After more than a month of debate, Congress finally passed the $1.9 trillion American Rescue Plan on Wednesday. It’s one of the largest stimulus bills in U.S. history, but for many it’s been reduced to one or two areas of interest: stimulus checks and minimum wage.
Direct relief is on pretty much everyone’s mind right now. While relief checks were a core part of the legislation, a federal minimum wage hike wasn’t, despite being one of the more popular policies Democrats have available to them.
Even without the $15 minimum wage, there’s plenty in the American Rescue Plan to feel encouraged about. And for a nearly $2 billion bill designed to combat a once-in-a-generation health crisis combined with a once-in-a-generation economic crisis, there’d better be.
Child Tax Credit
Studies have shown that the American Rescue Plan could decrease child poverty more in 2021 than in any year in U.S. history (at least temporarily). That’s in part because of the child tax credit, which will be boosted to $3,600 for children under the age of 6 and $3,000 for children aged 6 to 17.
Families that are eligible for the credit would receive monthly payments starting in July, but like the stimulus checks, they’re reduced for those making more than a certain amount of money ($75,000 for individuals, $150,000 for couples). Would it be easier and far more efficient if this type of family relief was simply universal instead of means-tested and offered in the form of a tax credit? Yes.
Education Funding and Debt Relief
Per NPR, more than $128 billion of the $1.9 trillion relief bill will come in the form of grants to state educational agencies. $39 billion will go toward higher education, and another roughly $15 billion will go to child care programs and facilities.
The cherry on top is the provision added by the Senate that would make any student debt relief legislation passed between now and the end of 2025 tax free. We’ll see if Biden gets to that next.
The American Rescue Plan includes $28.6 billion to assist “restaurants, food trucks, bars, and street vendors in paying their back rent, mortgages, and pretty much everything else.” It was based off an earlier proposal from House Democrats last fall and should help relieve a desperate industry. More than 110,000 restaurants and bars closed in 2020, and service industry workers were among the hardest hit by necessary COVID-19 restrictions.
An additional $25 billion is available for emergency rental assistance. It’s a fraction of the $100 billion Democrats proposed for housing relief last May, but it will still help those who struggled to make payments due to lack of work or who are on the verge of becoming homeless. Those eligible could receive up to a year’s worth of back rent and utilities. (Get more info on how to apply here.)
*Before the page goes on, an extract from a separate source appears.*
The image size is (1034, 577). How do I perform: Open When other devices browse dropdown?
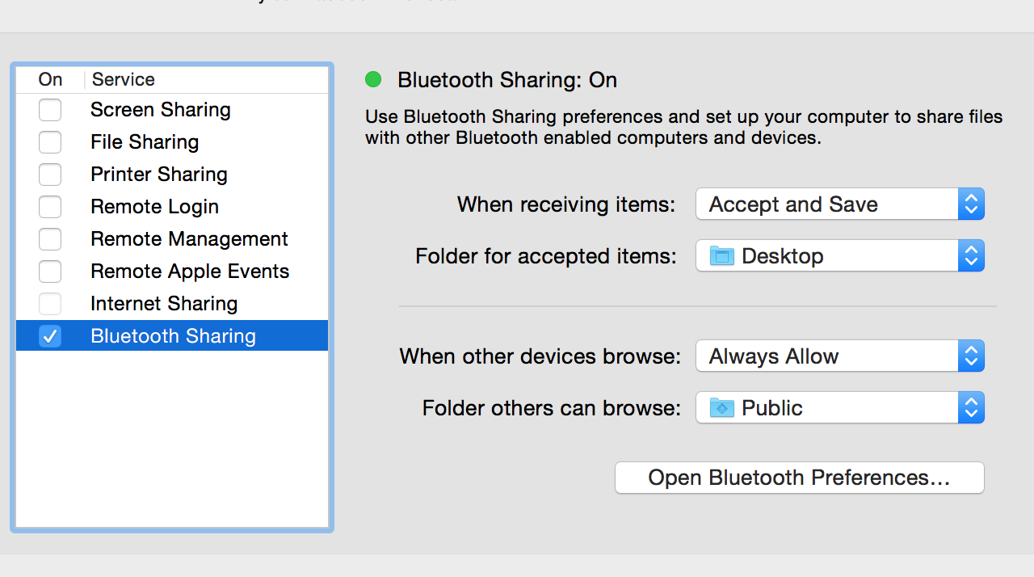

The pandemic is still with us a year later, and the costs to deal with it are monumental. Fortunately, a good chunk of the stimulus bill will cover vaccines ($7.5 billion), diagnosing and tracking infections ($46 billion), and providing testing equipment PPE for healthcare workers ($2 billion).
The American Rescue Plan inevitably falls short in several ways, and not just because it doesn’t include a federal minimum wage increase. Much of the relief is mired in means-testing and many of the items are stark decreases from original Democratic proposals.
It’s not unreasonable by any stretch to demand more of our lawmakers. Legislation shouldn’t come with the disclaimer that it’s “better than nothing.” But in a time of desperation and struggle for so many, it’s at least enough to hope this bill is the start of providing relief and reimagining what the government can do for its people in times of need. And it was accomplished in part by progressive activists and organizations pushing Biden left.